Reading text:
---

Most people don’t think about rabies when they get ready to travel, but they should. Rabies is a lethal viral disease caused by a Lyssavirus spread by infected animals’ bites, licks, or scratches. Infection can occur if there’s contact with the saliva of an infected animal. In the United States, rabies virus has been identified in raccoons, bats, skunks, foxes, and coyotes. Many countries in Africa are considered high risk areas for contracting rabies, as are China, India, and some parts of South America. The disease is most often transmitted by rabid dogs.
After an animal infects you, the virus travels to the brain, eventually causing death. There can be an itching sensation where the animal bit you. The early symptoms of rabies in humans include fever, headache, and weakness. Later, anxiety, insomnia, confusion, and partial paralysis might occur. Fear of water, difficulty swallowing,hypersalivation, hallucinations, and agitation are some other symptoms appearing as the diseases progresses. Death usually occurs within 7 to 14 days of the appearance of these symptoms.
The best preventative measures are a pre-exposure vaccine, and avoidance of possibly infected animals such as dogs and bats in high risk countries. The vaccine must be administered at least one month before travel to a high risk area. If you will be in high risk areas, have contact with wild animals, or be in a place where access to medical care is hard to get, then you should consider a vaccine. Consider vaccinating children because they might not understand the need to avoid potentially infected animals.
AVOID all contact with animals in high risk countries, avoid caves (where bats are numerous), and TEACH YOUR CHILDREN to do the same. BE VERY DILIGENT that your children avoid contact with animals.

---

Apply what you read:
1/ According to the rabies text, how far ahead of travel to a high risk area must the vaccine be given?
2/ Carry on the rabies text past its final sentence, writing more in the same vein.

(Stored entries)
---

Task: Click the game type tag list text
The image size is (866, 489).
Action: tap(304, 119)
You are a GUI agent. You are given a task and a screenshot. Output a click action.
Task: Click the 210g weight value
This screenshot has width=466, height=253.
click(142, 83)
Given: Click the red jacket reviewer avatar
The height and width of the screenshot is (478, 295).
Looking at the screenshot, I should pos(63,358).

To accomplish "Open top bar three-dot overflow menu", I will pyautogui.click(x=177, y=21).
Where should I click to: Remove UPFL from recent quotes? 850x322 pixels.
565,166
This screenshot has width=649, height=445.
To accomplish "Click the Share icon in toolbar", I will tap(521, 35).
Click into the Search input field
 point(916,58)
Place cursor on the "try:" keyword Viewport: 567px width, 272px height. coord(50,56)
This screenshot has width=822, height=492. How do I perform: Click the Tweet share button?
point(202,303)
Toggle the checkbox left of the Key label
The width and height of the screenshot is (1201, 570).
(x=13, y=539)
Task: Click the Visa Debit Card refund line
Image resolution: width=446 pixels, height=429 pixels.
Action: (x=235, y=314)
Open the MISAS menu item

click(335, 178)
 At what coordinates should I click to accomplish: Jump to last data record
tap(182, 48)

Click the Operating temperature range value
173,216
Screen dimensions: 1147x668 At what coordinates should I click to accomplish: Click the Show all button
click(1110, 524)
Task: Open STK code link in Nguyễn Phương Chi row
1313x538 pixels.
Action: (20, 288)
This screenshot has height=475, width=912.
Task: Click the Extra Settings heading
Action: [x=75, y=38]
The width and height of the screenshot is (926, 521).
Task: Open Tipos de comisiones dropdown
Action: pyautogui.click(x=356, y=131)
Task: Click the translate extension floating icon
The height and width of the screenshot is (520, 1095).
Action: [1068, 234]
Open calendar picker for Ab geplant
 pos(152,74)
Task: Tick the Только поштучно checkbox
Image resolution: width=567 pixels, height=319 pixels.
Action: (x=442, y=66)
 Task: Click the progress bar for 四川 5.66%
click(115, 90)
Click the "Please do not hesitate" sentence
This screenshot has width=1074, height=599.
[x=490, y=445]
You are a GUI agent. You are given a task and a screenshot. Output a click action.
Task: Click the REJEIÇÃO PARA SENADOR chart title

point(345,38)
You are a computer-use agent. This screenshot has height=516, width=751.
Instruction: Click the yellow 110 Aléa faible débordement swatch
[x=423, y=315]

---

Task-by-task results:
1/ At least one month before travel.

2/
Even if you get a vaccine, you MUST obtain treatment if you are bitten by a rabid animal. If you are bitten by an animal, or have had some type of contact with one, wash wounds immediately with soap and water.THOROUGH cleaningof the wound has been shown to lower the risk of infection in animal studies.Go to your doctor eight after that, and she/he will decide what the best post-exposure vaccination protocol is. The CDC states that “rabies immune globulin and the first dose of rabies vaccine should be given by your health care provider as soon as possible after exposure. Additional doses or rabies vaccine should be given on days 3, 7, and 14 after the first vaccination. Current vaccines are relatively painless and are given in your arm.Adverse reactions to rabies vaccine and immune globulin are not common.” If you are vaccinated, the vaccine can’t infect others. You must follow the vaccination schedule exactly as prescribed. Mild local reactions to the vaccine can occur.
You must receive post-exposure vaccine AS SOON AS POSSIBLE AFTER BEING BITTEN. Because rabies is lethal, and treatment might be very hard to obtain in a foreign country, you should seriously consider getting vaccinated before you travel.